> _Directive A_:
In the bill discussion, what do some companies do to their IT security staff?
> _Directive B_:
Turn the paragraph of the bill discussion that begins "Because that isn't the way it works now" into a short bulleted list that keeps its main facts.
> _Directive C_:
Reproduce the passage of the bill discussion word for word, starting with "Convoluted is what" and going on through "getting it wrong.".

> _Article_:
So if it is within the CEO's capabilities to determine and verify a compromise within their own systems, and also to shut them down, which is, I suspect, the way it works now, why pass a law that would interject the Commerce Department and the President into the equation, expanding the powers that each now have?
Because that isn’t the way it works now. There are two fundamental issues that prevent it from working that way - both are addressed in the bill. The first is that private companies are not obliged to shut down their network once compromised and some CEO’s, recognising the massive impact on profitability, will avoid it at all costs. The second is also related to profitability, some companies see data security as an additional and largely unwanted cost, they cut their IT security staff to the bone and cut corners when it comes to security. What you end up with is position where a CEO isn’t obliged to shut the network down and hasn’t got the staff to tell him it’s the best long term option.
Example: The CEO determines and verifies that a compromise of their system has occured. They then notify the Commerce Department, who then in turn notifies the President, who declares a compromise and then calls back the CEO and orders him to shut down the system? It sounds quite convoluted to me.
Convoluted is what you get when you start adding checks and balances Denise.
The reality is that if this bill comes into force the good companies who recognise the risk and the required action probably won’t need to be told to shut down the network. The bill just ensures that they’re more likely to do it. Remember when I said that IT people like to cover their arse? Well that’s true of CEO’s as well, if they take the decision to shut down the network and lose twenty million off their stock price the shareholders will hang them from the nearest lamppost if it turns out they made the wrong decision. If the CEO can cover his arse by passing the buck and the responsibility over to the government he’s more likely to make a call, at present he may be swayed by the consequences of getting it wrong.

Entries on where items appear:
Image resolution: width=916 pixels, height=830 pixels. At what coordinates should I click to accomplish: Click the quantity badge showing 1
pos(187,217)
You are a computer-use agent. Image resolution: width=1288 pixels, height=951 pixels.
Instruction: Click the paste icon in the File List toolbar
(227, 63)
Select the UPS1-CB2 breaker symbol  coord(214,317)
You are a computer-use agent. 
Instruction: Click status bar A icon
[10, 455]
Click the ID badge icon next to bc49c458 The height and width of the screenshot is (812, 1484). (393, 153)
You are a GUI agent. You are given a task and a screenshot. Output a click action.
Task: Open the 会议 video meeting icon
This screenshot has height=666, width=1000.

> _Exercise answer A_:
They cut their IT security staff to the bone.

> _Exercise answer B_:
- It does not work that way now; the bill addresses two issues that prevent it.
- Private companies are not obliged to shut down a compromised network, and some CEOs avoid doing so at all costs because of the impact on profitability.
- Some companies see data security as an unwanted cost, so they cut IT security staff to the bone and cut corners on security.
- The result is a CEO who is not obliged to shut the network down and lacks the staff to tell him it is the best long-term option.

> _Exercise answer C_:
Convoluted is what you get when you start adding checks and balances Denise.
The reality is that if this bill comes into force the good companies who recognise the risk and the required action probably won’t need to be told to shut down the network. The bill just ensures that they’re more likely to do it. Remember when I said that IT people like to cover their arse? Well that’s true of CEO’s as well, if they take the decision to shut down the network and lose twenty million off their stock price the shareholders will hang them from the nearest lamppost if it turns out they made the wrong decision. If the CEO can cover his arse by passing the buck and the responsibility over to the government he’s more likely to make a call, at present he may be swayed by the consequences of getting it wrong.